→ **DIRECTION**:
Present every line of the records below as a numbered list, leaving out any blank lines.

→ **DATASET EXTRACT**:
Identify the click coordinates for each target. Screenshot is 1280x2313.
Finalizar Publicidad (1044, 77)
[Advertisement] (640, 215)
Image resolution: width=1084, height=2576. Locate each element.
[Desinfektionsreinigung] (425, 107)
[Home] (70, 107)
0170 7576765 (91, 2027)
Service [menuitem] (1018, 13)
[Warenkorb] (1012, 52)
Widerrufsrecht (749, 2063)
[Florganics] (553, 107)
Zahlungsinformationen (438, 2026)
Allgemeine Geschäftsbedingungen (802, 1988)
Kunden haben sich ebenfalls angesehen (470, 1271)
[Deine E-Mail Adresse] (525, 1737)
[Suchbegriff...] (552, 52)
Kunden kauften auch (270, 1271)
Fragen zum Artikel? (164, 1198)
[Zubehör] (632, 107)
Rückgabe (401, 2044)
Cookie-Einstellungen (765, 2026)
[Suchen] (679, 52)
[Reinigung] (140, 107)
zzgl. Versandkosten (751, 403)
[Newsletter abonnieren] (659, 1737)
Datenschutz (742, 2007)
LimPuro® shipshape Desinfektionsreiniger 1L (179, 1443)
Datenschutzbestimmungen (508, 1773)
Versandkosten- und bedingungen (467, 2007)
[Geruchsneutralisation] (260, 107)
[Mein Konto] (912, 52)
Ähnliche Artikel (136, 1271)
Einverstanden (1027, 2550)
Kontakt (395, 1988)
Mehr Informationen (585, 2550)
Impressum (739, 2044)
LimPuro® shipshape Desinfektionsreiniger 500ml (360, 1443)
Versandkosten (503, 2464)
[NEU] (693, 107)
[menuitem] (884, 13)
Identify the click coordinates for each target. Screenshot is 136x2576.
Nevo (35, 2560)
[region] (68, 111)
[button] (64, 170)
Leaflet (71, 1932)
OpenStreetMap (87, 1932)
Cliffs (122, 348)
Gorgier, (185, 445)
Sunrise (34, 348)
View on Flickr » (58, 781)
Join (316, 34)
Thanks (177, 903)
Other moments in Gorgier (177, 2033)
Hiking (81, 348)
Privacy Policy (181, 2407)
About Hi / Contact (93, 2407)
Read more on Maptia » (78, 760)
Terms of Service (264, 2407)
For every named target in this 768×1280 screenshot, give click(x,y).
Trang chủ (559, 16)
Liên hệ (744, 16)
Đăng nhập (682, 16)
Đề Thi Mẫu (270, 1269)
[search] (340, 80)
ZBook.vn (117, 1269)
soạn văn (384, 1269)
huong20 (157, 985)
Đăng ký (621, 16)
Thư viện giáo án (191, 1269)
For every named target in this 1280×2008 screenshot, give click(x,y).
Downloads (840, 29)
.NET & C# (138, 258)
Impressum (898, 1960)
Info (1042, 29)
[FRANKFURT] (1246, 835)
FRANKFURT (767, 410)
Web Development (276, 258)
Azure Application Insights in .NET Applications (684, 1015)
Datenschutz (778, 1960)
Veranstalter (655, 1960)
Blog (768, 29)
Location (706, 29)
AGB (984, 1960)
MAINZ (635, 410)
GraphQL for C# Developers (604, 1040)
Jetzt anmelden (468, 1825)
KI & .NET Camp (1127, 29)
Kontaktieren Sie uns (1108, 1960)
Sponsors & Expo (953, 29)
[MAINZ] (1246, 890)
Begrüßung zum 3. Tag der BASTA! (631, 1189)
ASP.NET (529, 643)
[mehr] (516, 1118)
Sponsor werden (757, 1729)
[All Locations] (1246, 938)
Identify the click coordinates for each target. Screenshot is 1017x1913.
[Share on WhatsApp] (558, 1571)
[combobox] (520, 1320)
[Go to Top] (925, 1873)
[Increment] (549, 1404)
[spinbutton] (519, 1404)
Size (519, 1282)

→ **THE RESULT**:
1. Identify the click coordinates for each target. Screenshot is 1280x2313.
2. Finalizar Publicidad (1044, 77)
3. [Advertisement] (640, 215)
4. Image resolution: width=1084, height=2576. Locate each element.
5. [Desinfektionsreinigung] (425, 107)
6. [Home] (70, 107)
7. 0170 7576765 (91, 2027)
8. Service [menuitem] (1018, 13)
9. [Warenkorb] (1012, 52)
10. Widerrufsrecht (749, 2063)
11. [Florganics] (553, 107)
12. Zahlungsinformationen (438, 2026)
13. Allgemeine Geschäftsbedingungen (802, 1988)
14. Kunden haben sich ebenfalls angesehen (470, 1271)
15. [Deine E-Mail Adresse] (525, 1737)
16. [Suchbegriff...] (552, 52)
17. Kunden kauften auch (270, 1271)
18. Fragen zum Artikel? (164, 1198)
19. [Zubehör] (632, 107)
20. Rückgabe (401, 2044)
21. Cookie-Einstellungen (765, 2026)
22. [Suchen] (679, 52)
23. [Reinigung] (140, 107)
24. zzgl. Versandkosten (751, 403)
25. [Newsletter abonnieren] (659, 1737)
26. Datenschutz (742, 2007)
27. LimPuro® shipshape Desinfektionsreiniger 1L (179, 1443)
28. Datenschutzbestimmungen (508, 1773)
29. Versandkosten- und bedingungen (467, 2007)
30. [Geruchsneutralisation] (260, 107)
31. [Mein Konto] (912, 52)
32. Ähnliche Artikel (136, 1271)
33. Einverstanden (1027, 2550)
34. Kontakt (395, 1988)
35. Mehr Informationen (585, 2550)
36. Impressum (739, 2044)
37. LimPuro® shipshape Desinfektionsreiniger 500ml (360, 1443)
38. Versandkosten (503, 2464)
39. [NEU] (693, 107)
40. [menuitem] (884, 13)
41. Identify the click coordinates for each target. Screenshot is 136x2576.
42. Nevo (35, 2560)
43. [region] (68, 111)
44. [button] (64, 170)
45. Leaflet (71, 1932)
46. OpenStreetMap (87, 1932)
47. Cliffs (122, 348)
48. Gorgier, (185, 445)
49. Sunrise (34, 348)
50. View on Flickr » (58, 781)
51. Join (316, 34)
52. Thanks (177, 903)
53. Other moments in Gorgier (177, 2033)
54. Hiking (81, 348)
55. Privacy Policy (181, 2407)
56. About Hi / Contact (93, 2407)
57. Read more on Maptia » (78, 760)
58. Terms of Service (264, 2407)
59. For every named target in this 768×1280 screenshot, give click(x,y).
60. Trang chủ (559, 16)
61. Liên hệ (744, 16)
62. Đăng nhập (682, 16)
63. Đề Thi Mẫu (270, 1269)
64. [search] (340, 80)
65. ZBook.vn (117, 1269)
66. soạn văn (384, 1269)
67. huong20 (157, 985)
68. Đăng ký (621, 16)
69. Thư viện giáo án (191, 1269)
70. For every named target in this 1280×2008 screenshot, give click(x,y).
71. Downloads (840, 29)
72. .NET & C# (138, 258)
73. Impressum (898, 1960)
74. Info (1042, 29)
75. [FRANKFURT] (1246, 835)
76. FRANKFURT (767, 410)
77. Web Development (276, 258)
78. Azure Application Insights in .NET Applications (684, 1015)
79. Datenschutz (778, 1960)
80. Veranstalter (655, 1960)
81. Blog (768, 29)
82. Location (706, 29)
83. AGB (984, 1960)
84. MAINZ (635, 410)
85. GraphQL for C# Developers (604, 1040)
86. Jetzt anmelden (468, 1825)
87. KI & .NET Camp (1127, 29)
88. Kontaktieren Sie uns (1108, 1960)
89. Sponsors & Expo (953, 29)
90. [MAINZ] (1246, 890)
91. Begrüßung zum 3. Tag der BASTA! (631, 1189)
92. ASP.NET (529, 643)
93. [mehr] (516, 1118)
94. Sponsor werden (757, 1729)
95. [All Locations] (1246, 938)
96. Identify the click coordinates for each target. Screenshot is 1017x1913.
97. [Share on WhatsApp] (558, 1571)
98. [combobox] (520, 1320)
99. [Go to Top] (925, 1873)
100. [Increment] (549, 1404)
101. [spinbutton] (519, 1404)
102. Size (519, 1282)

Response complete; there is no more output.